GIVEN EXERCISE A:
Reproduce the budget article word for word, everything from "It doesn’t surprise" down to "Foundation blog today).".
GIVEN EXERCISE B:
Extend the commentary on how budgets get debated, continuing on from its final sentence.

ARTICLE:
_ _ _ _ _ _ _

Council and
Government budgets are lengthy and complex, and I very much doubt whether more
than a handful of those who vote on them can honestly say that they really know
exactly what they’re voting for or against.
They have to pretend that they do, of course. That’s politics.
There’s also a
natural human tendency to concentrate on what we can easily grasp. In one of my first meetings as a new
councillor in 1979, I remember sitting in a council Personnel Committee and
being stunned at how much debate there was about the expenditure of a few
hundred pounds on a course here or there for a member of staff, whilst across the Council,
expenditures of millions of pounds were nodded through with no scrutiny at all.
It doesn’t surprise
me, therefore, that the political debate on the Assembly’s budget has
concentrated on comparatively small sums rather than on the main thrust of the
budget (a point which was also made on the Bevan Foundation blog today).
It’s partly down to
the difficulty which most of us have with grasping a large and complex set of
numbers; but it’s also partly about the difficulty of expressing complex
alternatives to the public through the media.

_ _ _ _ _ _ _

DATASET ENTRIES:
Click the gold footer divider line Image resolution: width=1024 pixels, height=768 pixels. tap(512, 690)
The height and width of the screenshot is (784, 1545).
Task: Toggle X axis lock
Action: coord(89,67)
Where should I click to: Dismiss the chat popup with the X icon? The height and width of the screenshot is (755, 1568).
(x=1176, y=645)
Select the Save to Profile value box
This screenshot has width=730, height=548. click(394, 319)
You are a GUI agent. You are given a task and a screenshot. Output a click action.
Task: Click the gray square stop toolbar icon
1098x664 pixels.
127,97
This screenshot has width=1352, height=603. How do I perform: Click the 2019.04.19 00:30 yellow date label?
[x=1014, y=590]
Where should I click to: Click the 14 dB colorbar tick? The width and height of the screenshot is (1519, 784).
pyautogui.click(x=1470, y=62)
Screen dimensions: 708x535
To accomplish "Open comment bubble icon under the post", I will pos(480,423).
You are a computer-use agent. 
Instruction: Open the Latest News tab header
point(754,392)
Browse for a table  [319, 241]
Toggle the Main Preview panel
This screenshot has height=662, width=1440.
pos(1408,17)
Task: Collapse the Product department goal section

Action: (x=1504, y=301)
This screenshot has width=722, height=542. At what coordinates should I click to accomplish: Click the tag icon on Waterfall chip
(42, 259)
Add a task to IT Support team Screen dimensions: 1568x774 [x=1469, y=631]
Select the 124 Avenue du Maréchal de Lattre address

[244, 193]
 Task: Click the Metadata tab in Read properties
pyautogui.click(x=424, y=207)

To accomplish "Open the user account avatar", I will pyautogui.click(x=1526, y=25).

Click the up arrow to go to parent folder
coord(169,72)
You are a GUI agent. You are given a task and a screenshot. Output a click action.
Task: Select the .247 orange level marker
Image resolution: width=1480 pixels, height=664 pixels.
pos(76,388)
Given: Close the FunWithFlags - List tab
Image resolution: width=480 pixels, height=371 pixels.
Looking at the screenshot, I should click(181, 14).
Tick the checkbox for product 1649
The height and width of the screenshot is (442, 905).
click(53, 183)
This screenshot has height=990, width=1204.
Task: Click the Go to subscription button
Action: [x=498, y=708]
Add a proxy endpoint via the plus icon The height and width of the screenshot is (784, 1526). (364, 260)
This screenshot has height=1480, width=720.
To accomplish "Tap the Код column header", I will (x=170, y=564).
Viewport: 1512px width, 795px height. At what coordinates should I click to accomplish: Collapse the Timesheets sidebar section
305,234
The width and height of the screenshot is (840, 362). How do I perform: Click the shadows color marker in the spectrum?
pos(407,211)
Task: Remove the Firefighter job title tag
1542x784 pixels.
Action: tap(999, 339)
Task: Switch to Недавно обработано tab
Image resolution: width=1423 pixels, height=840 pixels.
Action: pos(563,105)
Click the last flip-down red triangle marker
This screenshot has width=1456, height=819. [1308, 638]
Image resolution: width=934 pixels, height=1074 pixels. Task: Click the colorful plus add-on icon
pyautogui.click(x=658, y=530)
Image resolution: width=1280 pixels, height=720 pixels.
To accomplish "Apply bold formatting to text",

_ _ _ _ _ _ _

OUTPUT A:
It doesn’t surprise
me, therefore, that the political debate on the Assembly’s budget has
concentrated on comparatively small sums rather than on the main thrust of the
budget (a point which was also made on the Bevan Foundation blog today).

OUTPUT B:
Simple points hit home more readily than complicated debates.
One of the issues
which has been thrown to the fore this year has been about the extent to which
the Government is right to use its reserves to maintain expenditure. (I’ll admit that I hadn’t understood until
reading the Bevan Foundation article that the use of these reserves was a
matter for the UK Treasury rather than the Welsh Government. Update: See comment from Peter Black below; this appears to be a misunderstanding by the author of the post at the Bevan Foundation.)
‘Reserves’ are
always a thorny issue when budgets are discussed. Typically, oppositions suggest that they
should be used and ruling parties like to sit on them for a rainy day (or, more
cynically, an election year). There isn’t
a ‘right’ amount to hold in reserve; whether using them is a ‘prudent way of
trying to maintain services’ (or reduce precepts) in difficult times or a ‘raid
on the piggy bank’ is a matter of opinion rather than fact.
What parties are
trying to do in concentrating on the (comparatively) small, of course, is to
use specific comprehensible examples to display their own values and
approach. I can’t help wondering,
though, whether there isn’t a parallel with that Personnel Committee all those
years ago. Are the big sums really
getting the scrutiny that they deserve?
15 comments:
It's all to do with Maths John, people aren't good at Maths.
The Bevan Foundation are confused on the reserves. They are confusing them with End Year Flexibility. An issue that has now been largely settled.
Peter,
Thanks for the clarification; that makes much more sense to me. Shouldn't believe everything I read, obviously...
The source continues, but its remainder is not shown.